**PROBLEM REQUIREMENTS**
What appears in the data must be reproduced exactly.

**AVAILABLE DATA**
┌──
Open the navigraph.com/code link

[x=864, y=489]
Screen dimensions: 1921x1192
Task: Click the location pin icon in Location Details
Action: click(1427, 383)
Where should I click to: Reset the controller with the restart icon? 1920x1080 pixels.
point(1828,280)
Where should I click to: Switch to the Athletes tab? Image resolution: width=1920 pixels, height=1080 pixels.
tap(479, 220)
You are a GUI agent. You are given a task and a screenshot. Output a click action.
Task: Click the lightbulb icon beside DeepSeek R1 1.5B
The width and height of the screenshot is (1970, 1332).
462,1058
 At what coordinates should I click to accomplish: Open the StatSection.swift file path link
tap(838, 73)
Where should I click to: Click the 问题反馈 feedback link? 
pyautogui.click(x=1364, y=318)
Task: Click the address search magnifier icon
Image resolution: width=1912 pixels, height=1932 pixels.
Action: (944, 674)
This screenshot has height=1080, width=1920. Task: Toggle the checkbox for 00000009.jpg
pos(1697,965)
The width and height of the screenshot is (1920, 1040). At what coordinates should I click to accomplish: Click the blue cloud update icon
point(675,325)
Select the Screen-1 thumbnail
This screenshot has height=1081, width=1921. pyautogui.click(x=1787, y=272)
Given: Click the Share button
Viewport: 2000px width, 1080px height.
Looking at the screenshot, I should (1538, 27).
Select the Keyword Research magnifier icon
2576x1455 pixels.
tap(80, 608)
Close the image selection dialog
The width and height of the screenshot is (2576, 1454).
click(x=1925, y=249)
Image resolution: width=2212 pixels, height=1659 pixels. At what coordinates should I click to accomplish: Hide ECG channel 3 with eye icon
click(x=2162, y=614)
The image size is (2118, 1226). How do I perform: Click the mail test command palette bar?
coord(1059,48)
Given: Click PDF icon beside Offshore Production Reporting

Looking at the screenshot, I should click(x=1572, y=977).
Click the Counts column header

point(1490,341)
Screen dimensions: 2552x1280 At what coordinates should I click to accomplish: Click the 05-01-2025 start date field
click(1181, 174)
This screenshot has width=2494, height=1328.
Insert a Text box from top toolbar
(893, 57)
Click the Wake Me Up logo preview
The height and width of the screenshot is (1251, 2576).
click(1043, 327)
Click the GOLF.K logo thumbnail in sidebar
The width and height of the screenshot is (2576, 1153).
└──
**WRITTEN RESPONSE**
Open the navigraph.com/code link

[x=864, y=489]
Screen dimensions: 1921x1192
Task: Click the location pin icon in Location Details
Action: click(1427, 383)
Where should I click to: Reset the controller with the restart icon? 1920x1080 pixels.
point(1828,280)
Where should I click to: Switch to the Athletes tab? Image resolution: width=1920 pixels, height=1080 pixels.
tap(479, 220)
You are a GUI agent. You are given a task and a screenshot. Output a click action.
Task: Click the lightbulb icon beside DeepSeek R1 1.5B
The width and height of the screenshot is (1970, 1332).
462,1058
 At what coordinates should I click to accomplish: Open the StatSection.swift file path link
tap(838, 73)
Where should I click to: Click the 问题反馈 feedback link? 
pyautogui.click(x=1364, y=318)
Task: Click the address search magnifier icon
Image resolution: width=1912 pixels, height=1932 pixels.
Action: (944, 674)
This screenshot has height=1080, width=1920. Task: Toggle the checkbox for 00000009.jpg
pos(1697,965)
The width and height of the screenshot is (1920, 1040). At what coordinates should I click to accomplish: Click the blue cloud update icon
point(675,325)
Select the Screen-1 thumbnail
This screenshot has height=1081, width=1921. pyautogui.click(x=1787, y=272)
Given: Click the Share button
Viewport: 2000px width, 1080px height.
Looking at the screenshot, I should (1538, 27).
Select the Keyword Research magnifier icon
2576x1455 pixels.
tap(80, 608)
Close the image selection dialog
The width and height of the screenshot is (2576, 1454).
click(x=1925, y=249)
Image resolution: width=2212 pixels, height=1659 pixels. At what coordinates should I click to accomplish: Hide ECG channel 3 with eye icon
click(x=2162, y=614)
The image size is (2118, 1226). How do I perform: Click the mail test command palette bar?
coord(1059,48)
Given: Click PDF icon beside Offshore Production Reporting

Looking at the screenshot, I should click(x=1572, y=977).
Click the Counts column header

point(1490,341)
Screen dimensions: 2552x1280 At what coordinates should I click to accomplish: Click the 05-01-2025 start date field
click(1181, 174)
This screenshot has width=2494, height=1328.
Insert a Text box from top toolbar
(893, 57)
Click the Wake Me Up logo preview
The height and width of the screenshot is (1251, 2576).
click(1043, 327)
Click the GOLF.K logo thumbnail in sidebar
The width and height of the screenshot is (2576, 1153).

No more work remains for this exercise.